Я сложил газету и улегся голой спиной на траву. Солнце припекало опущенные веки, лицо, грудь; ткань брюк нагрелась и под ней горели ляжки, в конце концов я зацепил большими пальцами ног задник ботинка и стянул сначала один, потом другой. Ляжки горели; я, не садясь, расстегнул брюки, выгнулся, брюки сползли, и я их положил на траву. Без единой мысли в голове я лежал в трусах минут десять, потом сел — жара усиливалась. Пинг-понг под деревом закончился, женщина теперь сидела на каменной скамейке и снимала носки, чтобы ступни дышали (вид у нее был довольный, муж, кажется, ушел искать одежду). Я встал. Кроме шляпы, на мне были трусы, обычные, достаточно просторные, без карманов, типичные американские трусы, которые при случае сходят за плавки — на этот счет беспокоиться не приходилось, наряд мой был вполне пристойным. Я снял трусы. Я чувствовал, как по вискам стекают капли пота. Я не шевелился. Прохладней не стало, мало что изменилось. Оса пожужжала у меня перед лицом и улетела. Хотелось смазать кремом плечи и верхнюю часть груди, где покраснела кожа. Японка, сидевшая неподалеку, скрестив ноги, теперь что-то писала. Она подняла затуманенные мыслью глаза, задумчиво задержала взгляд на моем паху и принялась за следующую фразу. Вполне возможно, девушка занималась естествознанием. Я кинул на траву скомканную тряпку, в которую превратились мои трусы, снял шляпу и аккуратно присоединил ее к другим вещам. Потом, нагишом, отправился к озеру.

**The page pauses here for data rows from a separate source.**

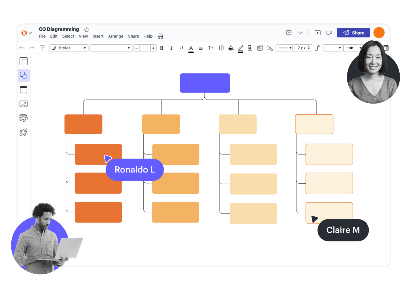
Task: Open the Insert menu
Action: coord(98,36)
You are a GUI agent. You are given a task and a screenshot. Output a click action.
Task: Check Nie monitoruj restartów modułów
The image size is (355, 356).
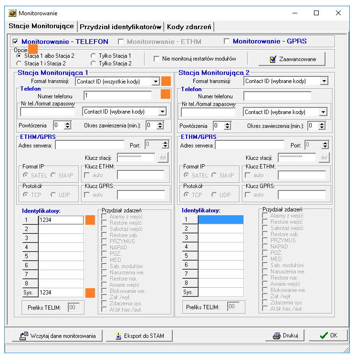157,59
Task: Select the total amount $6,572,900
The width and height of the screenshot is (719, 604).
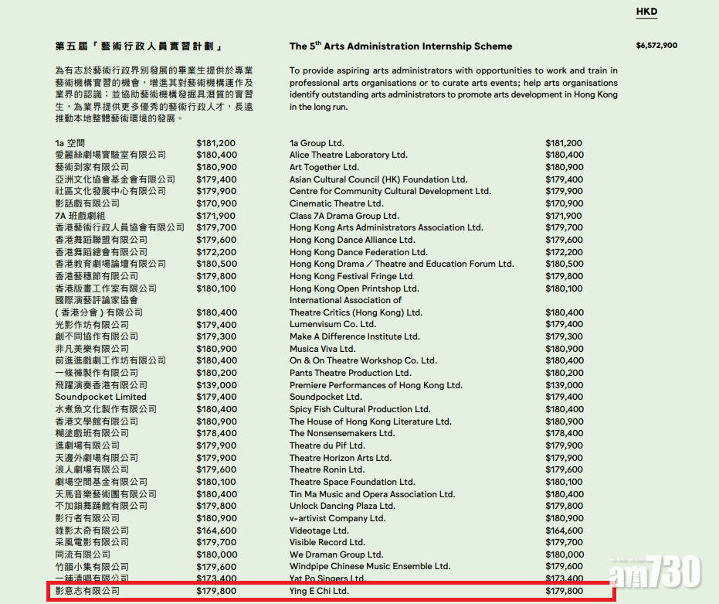Action: click(656, 46)
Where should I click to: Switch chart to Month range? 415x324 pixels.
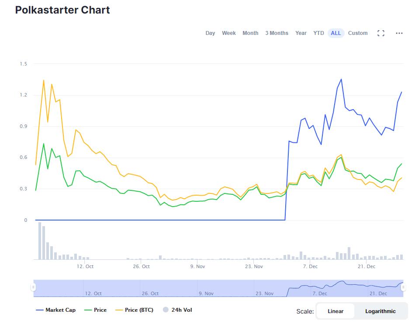click(250, 33)
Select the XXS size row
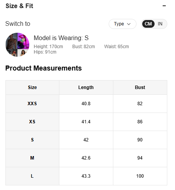The height and width of the screenshot is (190, 175). pyautogui.click(x=86, y=104)
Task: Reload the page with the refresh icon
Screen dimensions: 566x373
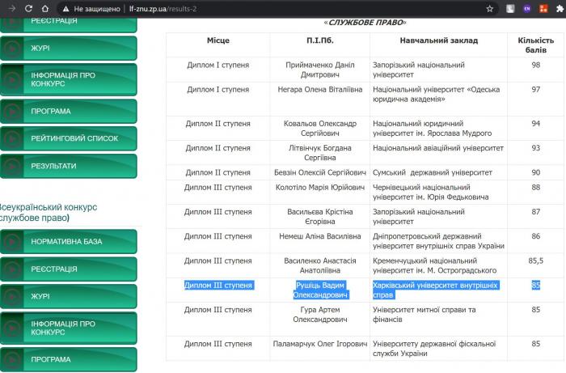Action: pos(28,8)
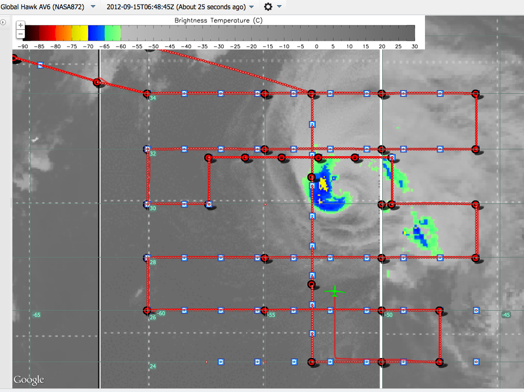
Task: Click the green aircraft position icon
Action: [x=335, y=292]
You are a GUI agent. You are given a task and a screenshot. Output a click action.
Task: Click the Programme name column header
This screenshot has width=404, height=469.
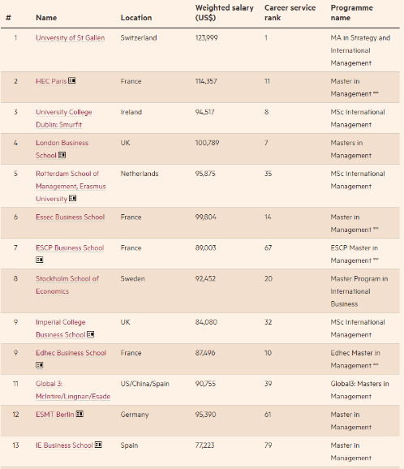(x=351, y=13)
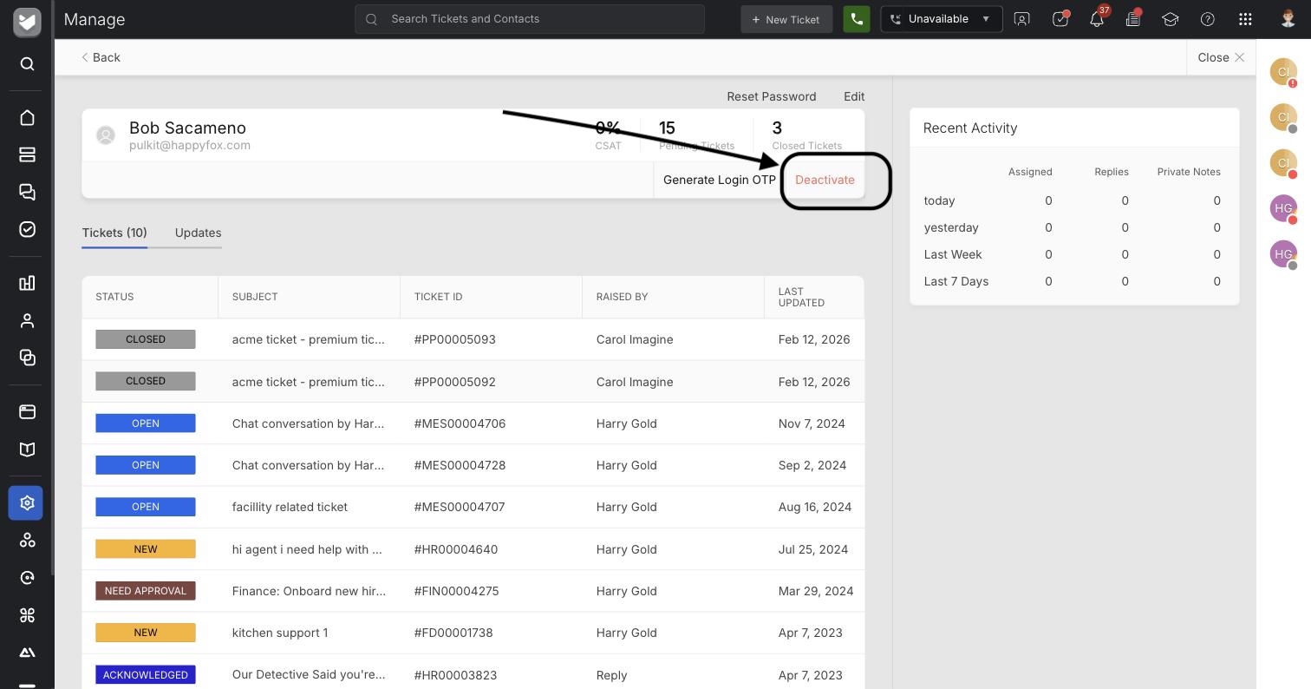Image resolution: width=1311 pixels, height=689 pixels.
Task: Click the Deactivate link
Action: point(825,180)
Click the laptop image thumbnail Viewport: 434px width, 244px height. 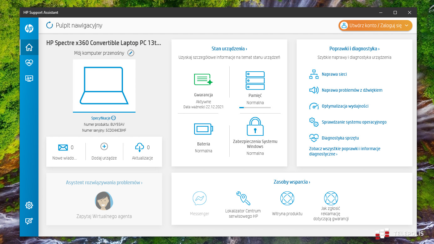(104, 85)
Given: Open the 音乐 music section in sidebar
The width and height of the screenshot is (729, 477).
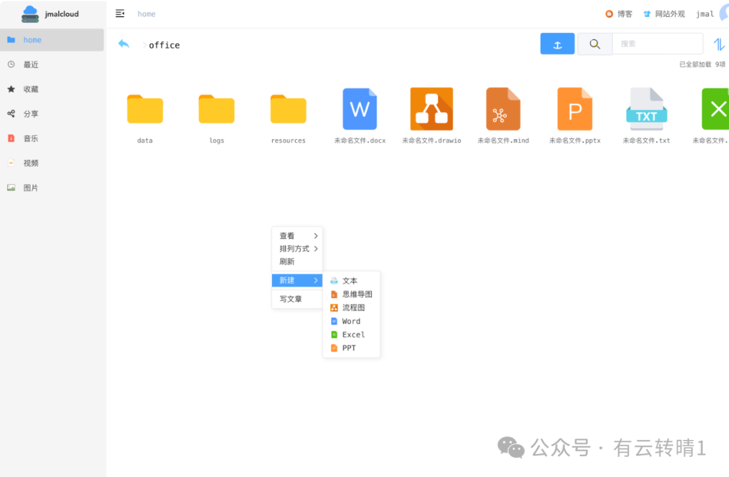Looking at the screenshot, I should (28, 138).
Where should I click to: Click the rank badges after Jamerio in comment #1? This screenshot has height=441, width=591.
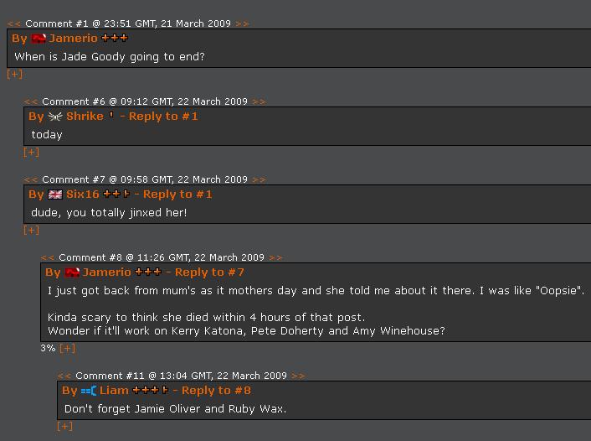point(115,39)
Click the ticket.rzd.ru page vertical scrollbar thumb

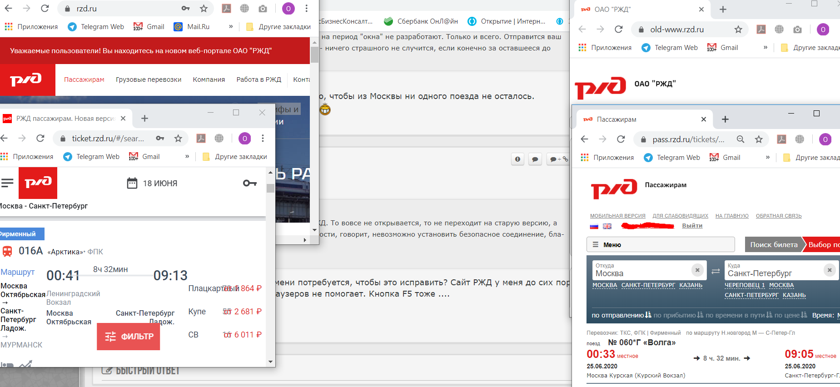click(x=270, y=188)
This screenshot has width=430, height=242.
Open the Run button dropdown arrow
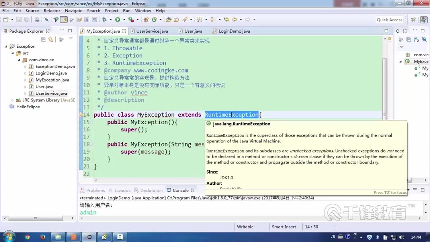tap(124, 19)
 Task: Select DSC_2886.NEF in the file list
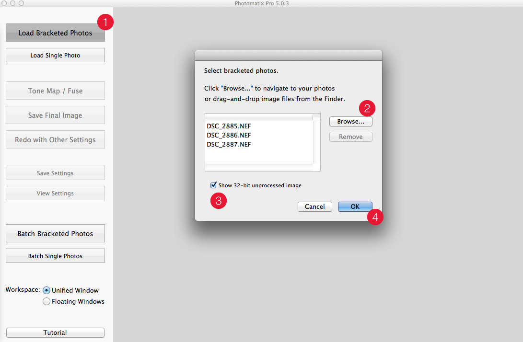(229, 135)
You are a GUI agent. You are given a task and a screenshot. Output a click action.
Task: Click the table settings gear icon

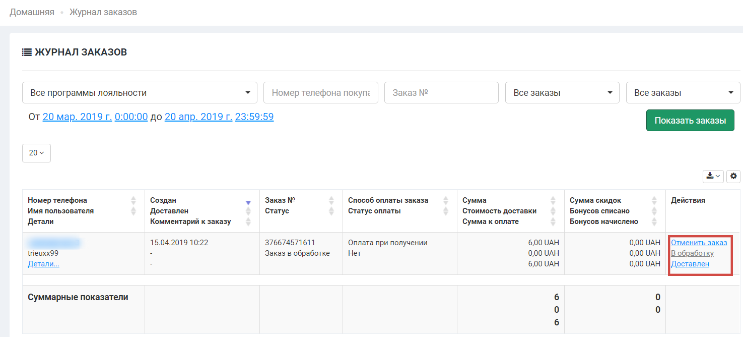[x=733, y=176]
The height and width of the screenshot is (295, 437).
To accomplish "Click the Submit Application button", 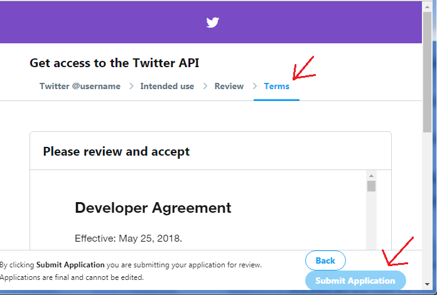I will coord(355,281).
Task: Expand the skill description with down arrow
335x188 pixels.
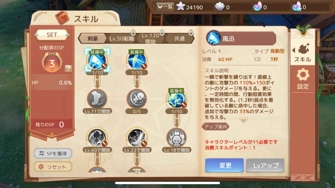Action: point(243,120)
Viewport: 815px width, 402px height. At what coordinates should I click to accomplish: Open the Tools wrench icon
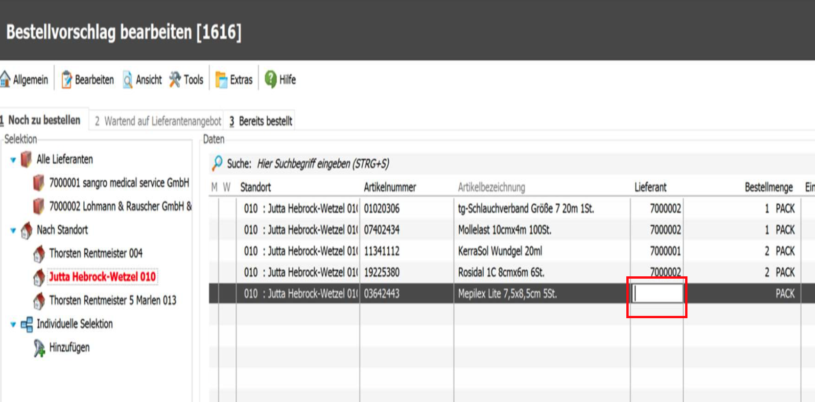pyautogui.click(x=175, y=80)
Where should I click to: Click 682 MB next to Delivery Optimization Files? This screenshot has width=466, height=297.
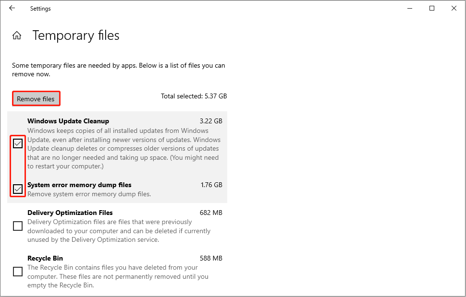coord(210,213)
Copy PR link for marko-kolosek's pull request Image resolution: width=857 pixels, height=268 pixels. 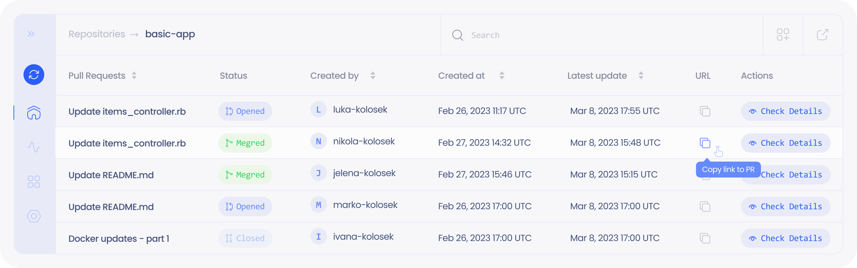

Я медленно и неуверенно шел по лужайке, не зная, какой принять вид: то ли бодро размахивать руками, что было бы неестественно и только подчеркнуло бы нелепость моей походки, то ли двигаться более благородно, сдержанно, подняв голову, отчего на лице должна появиться твердая и суровая морщина (на самом деле, погружая босые ноги в теплую траву, я веселился, как дитя). Время от времени я уклонялся от прямой, огибая подстилку, где играли в карты, или делал лишние метры в сторону, чтобы не потревожить какое-нибудь жирное тело на надувном матрасе, или же, напрягая зрение и ступая с осторожностью, проходил вдоль символической границы несуществующей спортивной площадки, помеченной по углам скомканными свитерами, внутри которой несколько парней весело кидали мяч. Не доходя до пешеходной дорожки, я замедлил шаг — теперь, чтобы попасть на пляжик, где люди купались, надо было пройти по открытому пространству и пересечь дорожку на глазах у гуляющих, в основном одетых: дам в шляпах и элегантных господ, неторопливо прохаживавшихся вокруг озера с шарфом на шее и газетой в руке, обменивавшихся рассудительными замечаниями, останавливавшихся друг против друга, чтобы собраться с мыслями, и выдвигавших затем новые доводы в подтверждение своей правоты, чью вескость подчеркивали округлые взмахи руки. Честно говоря, я их видел давно, но теперь деваться было некуда: разворачиваться поздно, отступать на лужайку невозможно — один из надвигавшейся пары уже приветливо махал мне. Как поживаете, дорогой друг? бархатным голосом проговорил, приближаясь, Хайнц Хайнрих Мешелиус.